So, I read The Hunger Games about 3 years ago, before the release of Mockingjay in 2010 but after the release of Catching Fire. So I got to read The Hunger Games and Catching Fire right in a row and then wait, I think, about a year for Mockingjay. I enjoyed the whole series from beginning to end as it shocked me and made me laugh and cry and think.

And when I heard of the movie, I cringed. How on earth were they going to make it a movie? Reading about children killing children is one thing. Watching it on a screen? ::shudder::

And then it came out. And everyone I knew who watched it, and had read the book, thought it was amazing. So I gave it ago.

And they were right. It was amazing. Incredibly faithful to the book, the violence handled well (if you can say that about violence involving children), an entire universe created in 2 hours and 22 minutes.

There are some major differences, of course. The first being that, I think, Katniss is not given the Mockingjay pin until the second book and I know it is given to her by the daughter of District 11’s Mayor.

The next being that, again I think, District 12 is mentioned in the first book, at least in passing. No mention of it in the  movie at all.

The whole subplot of the people being caught outside a district and Kat meeting up with the girl, whose tongue has been cut out, in the Capitol, as one of her servants was removed.

And, most interestingly to me, the roles of her ‘handlers’, other than Cinna, are completely non-existent except that they are there and have a few throw away lines. In the book, possibly books (really should re-read them!), it is through the handlers that we learn how citizens of the Capitol view the games; as just that, a game. No feeling for the deaths of the ‘tributes’ other than, perhaps, the sort of ‘ah dammit’ we might feel if our favourite Apprentice gets fired. Except the ‘tributes’, of course, die.

In the movie this attitude is shown, a bit more subtly, I think, through the actions of the people running the games. We see the control centre for the arena, including a great moment when the dogs that end The Game are created. The woman who creates them is so happy that The Game maker, Seneca Crane, is pleased with her creation and gives her a, literal, pat on the back for a job well done as they send these dogs into the arena to help kill the remaining contestants and end The Game. It doesn’t occur to this woman that she’s just killed children. All she cares about is she’s done her job well.
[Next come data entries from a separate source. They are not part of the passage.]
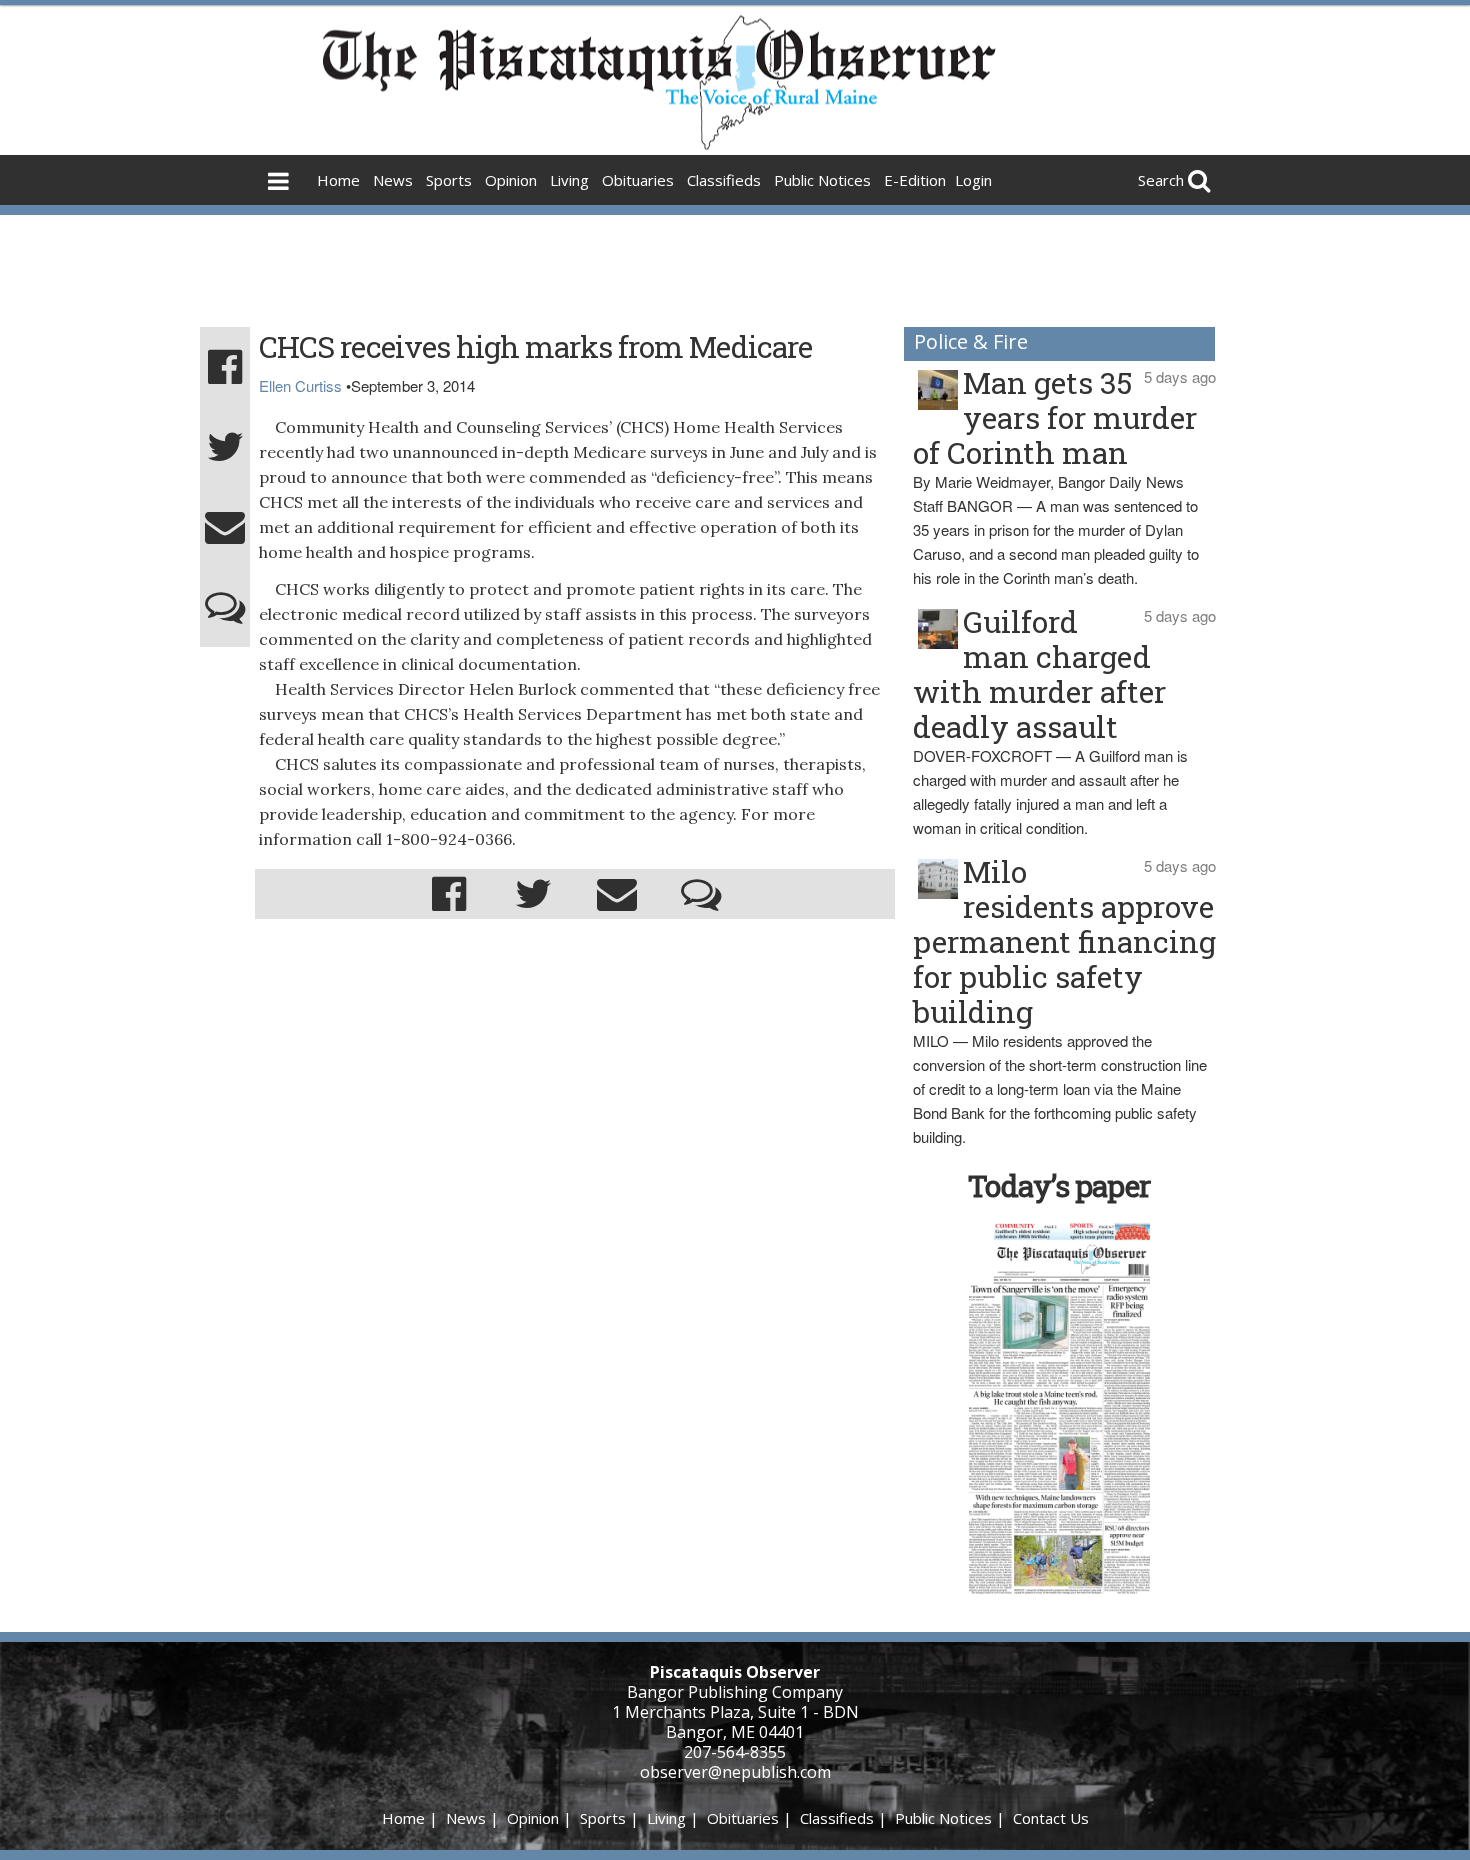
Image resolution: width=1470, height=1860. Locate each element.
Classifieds (724, 180)
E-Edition (915, 180)
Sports (449, 180)
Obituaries (638, 180)
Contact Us (1051, 1818)
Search (1161, 180)
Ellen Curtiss (300, 385)
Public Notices (822, 180)
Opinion (511, 180)
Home (338, 180)
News (393, 180)
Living (569, 180)
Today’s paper (1059, 1185)
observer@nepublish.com (735, 1772)
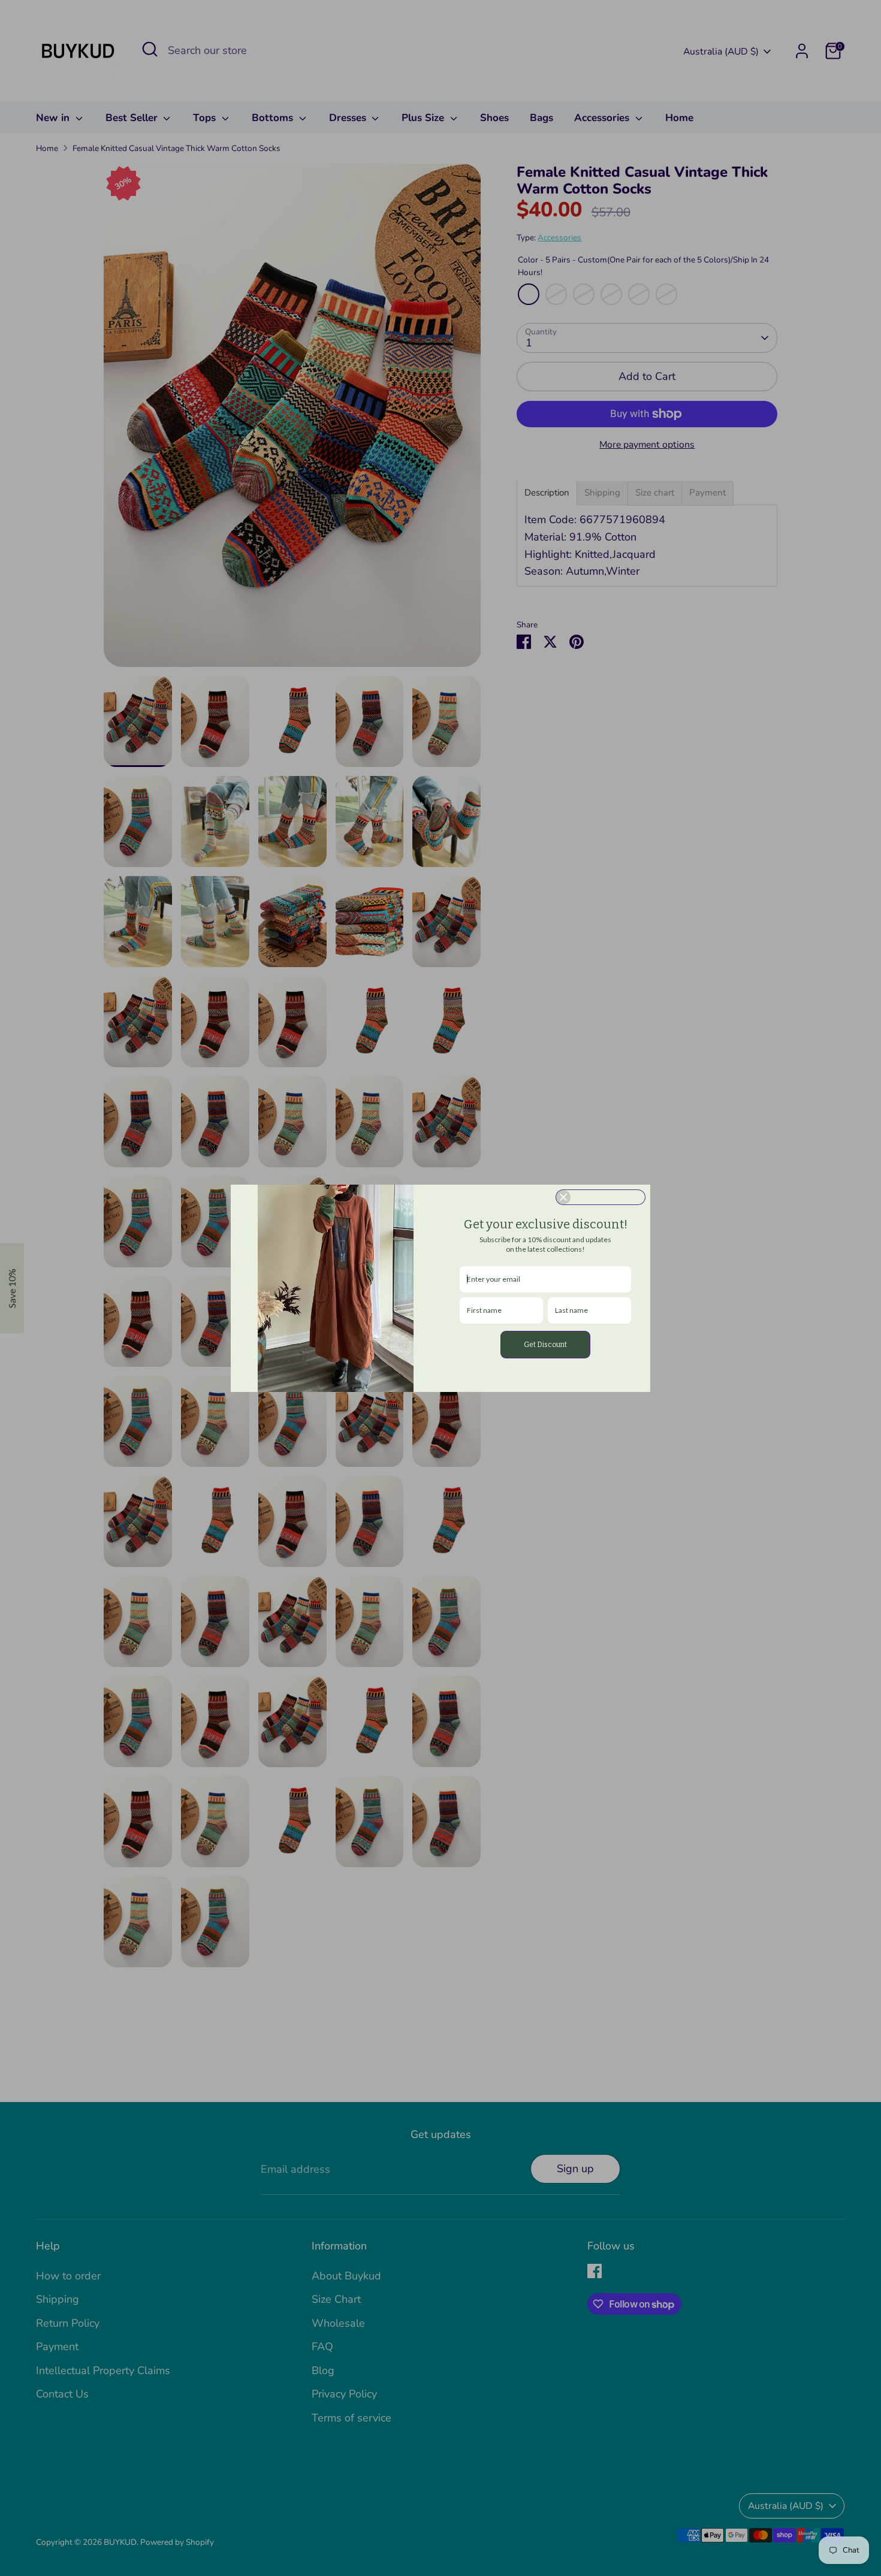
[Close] (600, 1197)
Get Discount (545, 1344)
The ‘tributes’ aren’t really people to the citizens of the capitol. They did something, over 74 years ago, and still they must be punished for it. And any act of rebellion is quickly removed, as seen when District 10 riots after Rue’s death. The ‘peacekeepers’ are sent in, people are killed, rebellion over.

There are, of course, holes in the story. Where is the rest of the world? Is it completely destroyed or is all communication shut off so they don’t know that what is left of The Americas regularly sends it’s children to fight to the death? Or are they doing the same here in Europe? That’s the hole the bugs me the most, I must say.

But, of course, what makes The Hunger Games so very scary is how prophetic it is. Oh, we don’t have The Hunger Games. But the haves (Capitol Citizens, their 1%) are killing the have nots (the Districts Citizens, the 99%), or at least oppressing them, all over the world here in 2012.

The Tories are cutting benefit after benefit to the poor and the disabled and doing  nothing to fix the problem using their own money. And on one is stopping them. Lord knows the Opposition government isn’t doing much.

The Republicans are waging a war on women, on children, on the 99% and the only thing holding them back is President Obama and sometimes it seems to be a losing battle.

So is it such a leap of imagination that if, god forbid, there is nuclear war or natural disaster that wipes out most of the world, the next step is The Arena?

May The Odds Be In Your Favour indeed.